二人目のゲストは人文学界の鬼才・高山宏さん。セイゴオとは30年来にわたって深夜の”ホットライン”でつながる親密な関係にある。じつはこの日を前に、高山さんが26歳のころから書き溜めてきた4000枚以上にのぼる図書カードやダイアグラム、その名も「ビブリオマシーン」がセイゴオに生前贈与されていた。そのビブリオマシーンから事前にセイゴオが選んだ十数枚が次々とスクリーンに投射される。「メモを取りながら一言も聞き逃せない緊張感。まるで連塾創成期を思い出す」(小堀宗実さん)という高速のトークパフォーマンスが繰り広げられた。

高山さんの図解を仰ぎながら「たった一枚のメモや一言が瞬間的に世界と対峙しうることがある。その瞬間を見たくて仕事をしている」とセイゴオ。さらに紙上にマニエリスム・バロック・ピクチャレスクというキーワードが登場すると、「高山さん以前に、この三つの概念をつなげた人はいなかった。誰もが発見し得なかった知の関係を明るみにだす高山さんの手法は、じつはイノベーションの重要な鍵を握っているのではないか」と問いかける。その発見と発明の秘訣を尋ねると、「イノベーションは語源的に博物学時代の"インゲニウム(巧知)"につながる。それは松岡さんの"エンジニアリング"とも連環する」と高山さん。その後も"Curiosity(好奇)"と"Cure(癒し)"の知られざる関係をはじめ、とどまることをしらない"百学連環"の知が次々と語られていった。

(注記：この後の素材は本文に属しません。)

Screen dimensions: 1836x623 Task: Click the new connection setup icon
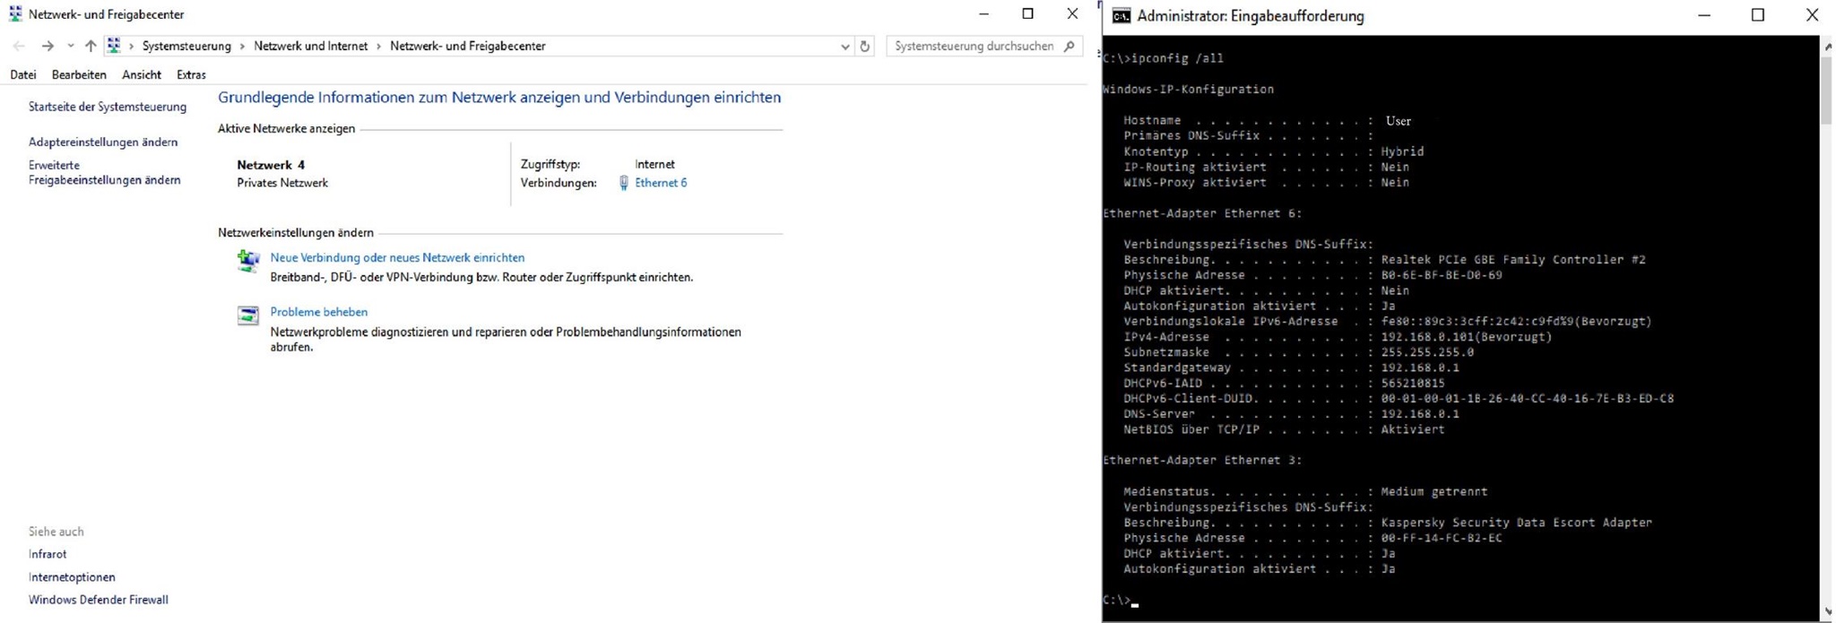pos(248,261)
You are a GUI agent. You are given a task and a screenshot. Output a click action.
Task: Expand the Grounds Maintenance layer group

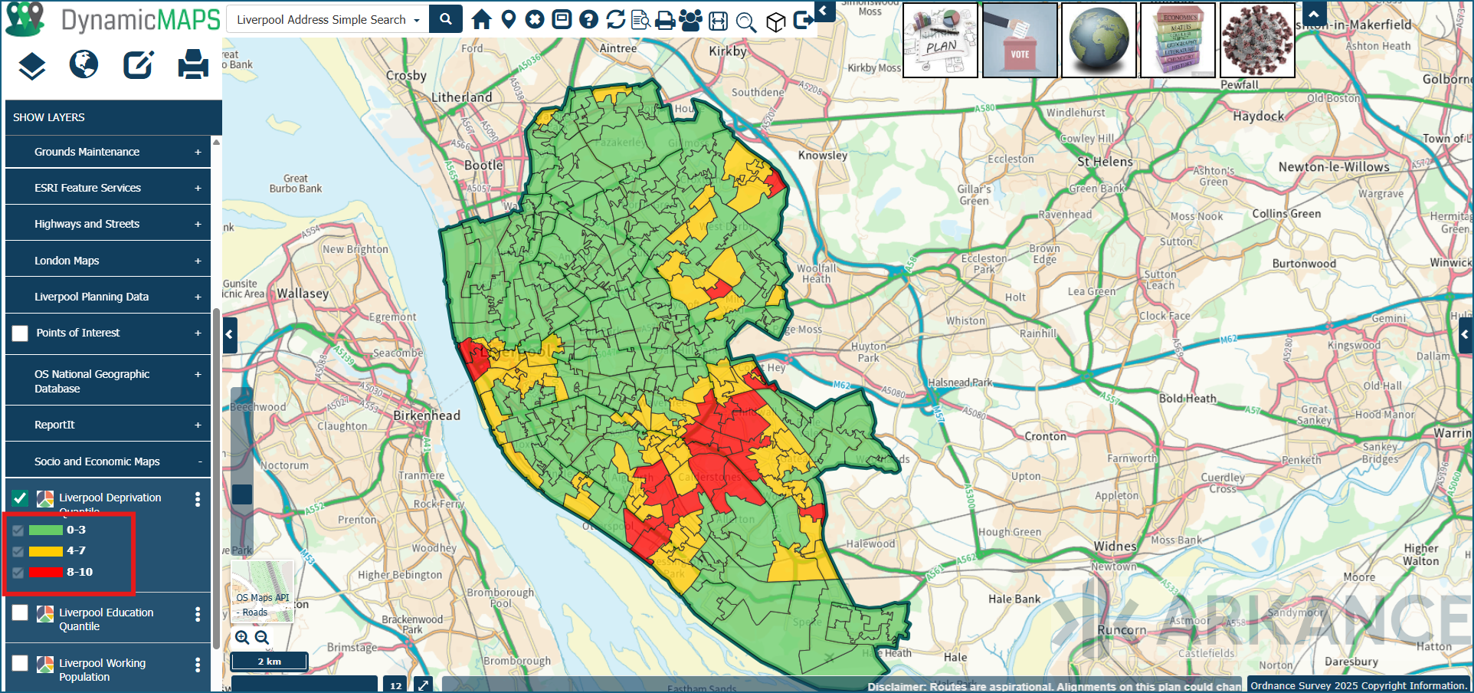tap(108, 152)
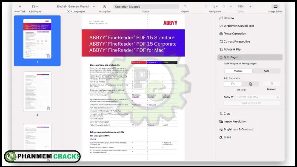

ヨーロッパ人文学の翻訳を単独で牽引してきた高山さんの仕事に、セイゴオは「明治の諭吉・西周・兆民の役割を独りで背負っている」と最大の賛辞を贈る。セッションの最後には「東西をまたいでの概念翻訳。高山さんのように日・仏・英の関係に両足をはりつづけることがいまの日本には必要」と「JAPAN DEEP」の本領に迫った。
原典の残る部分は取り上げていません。